Die Tasse liegt in Scherben auf dem Boden. Sonst niemand zu Hause. Und dein Kind schaut dich direkt an und sagt: „Ich war das nicht.“
Lügen ist ein Entwicklungsschritt
Das klingt seltsam, aber es ist wahr. Um lügen zu können, muss ein Kind verstehen, dass du etwas anderes weißt als es selbst. Diese Fähigkeit – sich in den Kopf eines anderen zu versetzen – entwickelt sich etwa im Alter von drei bis vier Jahren, und die ersten Lügen treten genau zu diesem Zeitpunkt auf.
Kinder, die früh lügen, schneiden bei dieser sozialen Fähigkeit im Durchschnitt besser ab. Das ist kein Freifahrtschein, aber es hilft, es nicht als moralischen Alarm zu betrachten.
Fast jedes Kind lügt. Was sich unterscheidet, ist warum und wie wir darauf reagieren.
Warum sie lügen
- Um Bestrafung zu vermeiden. Bei Weitem der häufigste Grund.
- Um dich nicht zu enttäuschen. Das kommt häufiger vor, als Eltern denken.
- Um dazuzugehören – mit Dingen prahlen, die nicht wahr sind.
- Fantasie, bei kleinen Kindern. Ein Vierjähriger, der erzählt, dass ein Löwe im Garten stand, lügt nicht wirklich.

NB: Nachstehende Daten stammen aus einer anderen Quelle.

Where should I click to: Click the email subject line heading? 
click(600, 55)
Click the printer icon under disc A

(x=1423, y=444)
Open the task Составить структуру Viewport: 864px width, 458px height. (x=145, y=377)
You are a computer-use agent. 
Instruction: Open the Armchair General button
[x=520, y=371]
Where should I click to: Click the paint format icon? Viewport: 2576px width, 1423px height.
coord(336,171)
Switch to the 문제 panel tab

- Um Freiraum zu schaffen, bei älteren Kindern. Ein Teenager, der etwas verschweigt, sucht oft Autonomie.
Was du besser nicht tust
Die Fangfrage
„Hast du diese Tasse zerbrochen?“, während du die Antwort kennst, zwingt dein Kind zum Lügen. Sage lieber: „Ich sehe, dass die Tasse zerbrochen ist. Lass uns zusammen aufräumen.“ Kein Verhör, aber Klarheit.
Groß aufziehen
Je schwerwiegender die Reaktion auf Ehrlichkeit, desto teurer wird Ehrlichkeit. Kinder, die streng bestraft werden, lügen mehr – das ist eine der am besten belegten Erkenntnisse in diesem Bereich.
Das Etikett aufkleben
„Du bist ein Lügner“ wird zu einer Identität. Sprich darüber, was passiert ist, nicht darüber, wer dein Kind ist.
Was funktioniert
- Belohne die Wahrheit, auch wenn es schlechte Nachrichten sind. „Ich finde es toll, dass du es erzählst. Das ist schwierig.“ Erst dann die Konsequenz besprechen.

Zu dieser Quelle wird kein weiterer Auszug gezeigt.